On Sep 13, 2006, at 4:48 AM, Peter Cousins wrote:
I agree that business application logic should not use this context
information. Ideally, there would support for users to write simple
plugins that could run inside the call context as aspects (in the AOP
sense). Only the aspects would access the context, and these would
cross cut but supplement the application code. This is useful not
only
for routing but for security, version management, compression, context
propagation, HA and load balancing strategies, pay per use billing,
and
so on.
This would allow a middle ground between applications components that
shouldn't use this, and "being managed totally by the framework",
which
is a less flexible way to manage such information...PC
[[ rolling in the audit use case as well ]]
Yes - I see a lot of similarity to aspects in the AOP sense, the
important thing is how we define the pointcuts in the global sense
and how the information from the activation is passed into the
advice. I think programming an aspect this close to the join tends to
involve a different set of skills from programming a normal
application component and so the programming model should be
different. The trick is to be able to map the "advise" programming
model back into a normal "component" programming model so that it
becomes easier for people to write their own implementations of the
things you mention above. I think this is where things like framework
interceptors, message handlers etc. break down - their information
model is based on the interaction rather than on the data in the
interaction that the programmer is actually trying to use.

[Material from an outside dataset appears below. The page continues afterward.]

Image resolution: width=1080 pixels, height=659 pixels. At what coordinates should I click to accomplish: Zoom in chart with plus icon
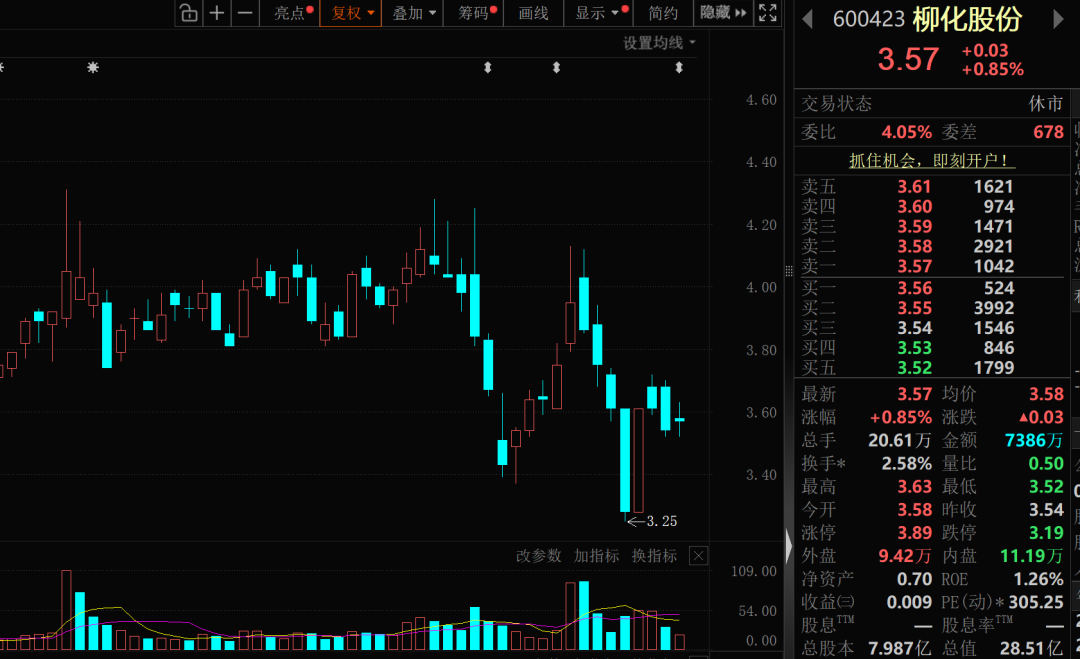tap(217, 13)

So far we have focused on the programming model for traditional
application components - the things providing the business
application logic - with the goal of abstracting away from them the
details of the lower-level infrastructure. We've wanted to let people
write applications in the language/programming model/data format of
their choice (Java, Spring, JavaScript, Ruby, and eventually XSLT,
BPEL etc.; SDO, JAXB, JSON, AXIOM etc.) based on suitability for the
business problem they are trying to solve. We have tried to maintain
an isolation between this kind of application code and lower-level
infrastructure concerns that will enable us to reuse/migrate/rewire
these components as part of assembly.
This programming model is based on IoC principles, a key one being
that components clearly declare their dependencies. For application
code we want to express those dependencies in terms of "business"

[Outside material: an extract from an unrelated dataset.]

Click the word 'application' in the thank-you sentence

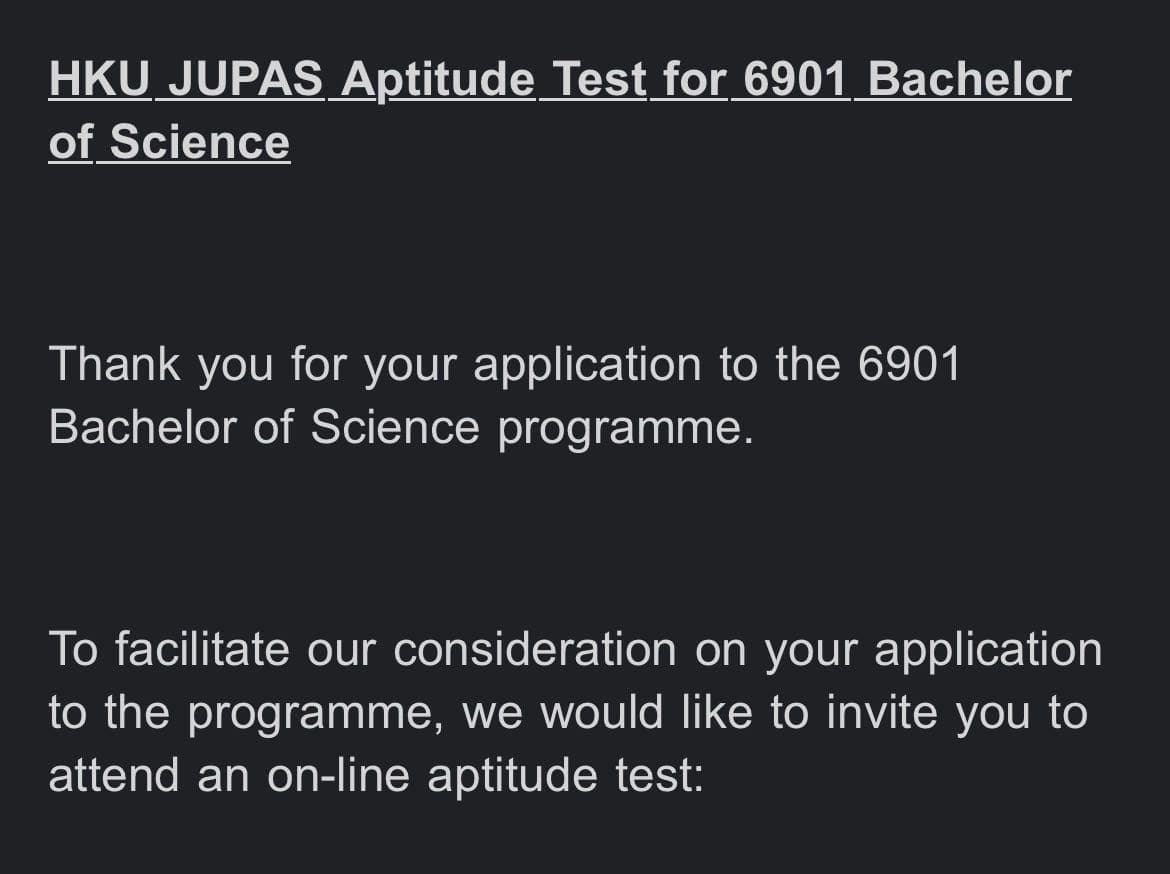[587, 366]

level artifacts - orders, customers and the services that act on them
rather than plumbing. But that's just one domain. If you move down
the stack, I believe the same programming model can work with
"infrastructure" domain artifacts such as messages, principals, xids
and so forth.
I also think there's a level between these for "business application
infrastructure" - things like audit (compliance), authorization, QoS,
chargebacks and so on. A programmer there is aware of business
concerns and wants to deal in those terms rather than the real low-
level things. For example, routing based on customer rather than
source IP address. The IoC principles still apply, just the data
types are different.
My hope therefore is that we can reuse the SCA programming models for
implementing these "aspects" - the same models, just with the service
contract and data types mapped to the appropriate constructs. For
this to work we would need to extend the SCA assembly model to
support a pointcut language that allowed users to specify the rules
for attaching these behaviours to the wires.

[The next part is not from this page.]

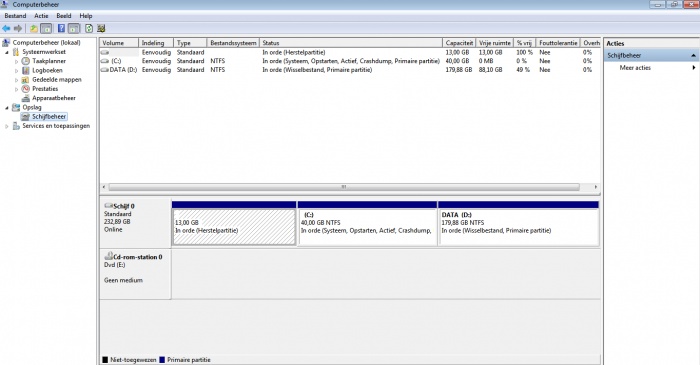Open the Actie menu
This screenshot has height=365, width=700.
pyautogui.click(x=41, y=16)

With that in place it becomes the runtime's job to attach the
appropriate hooks to the wiring and convert the raw data on the wire
(from as low a level as necessary) into the data expected by the
aspect implementation (in a similar way to how we convert data to the
format expected by an application component). Perhaps not an easy
job, but an interesting one :-) At least, that's one of the things
that interests me (he says, going back to being build monkey).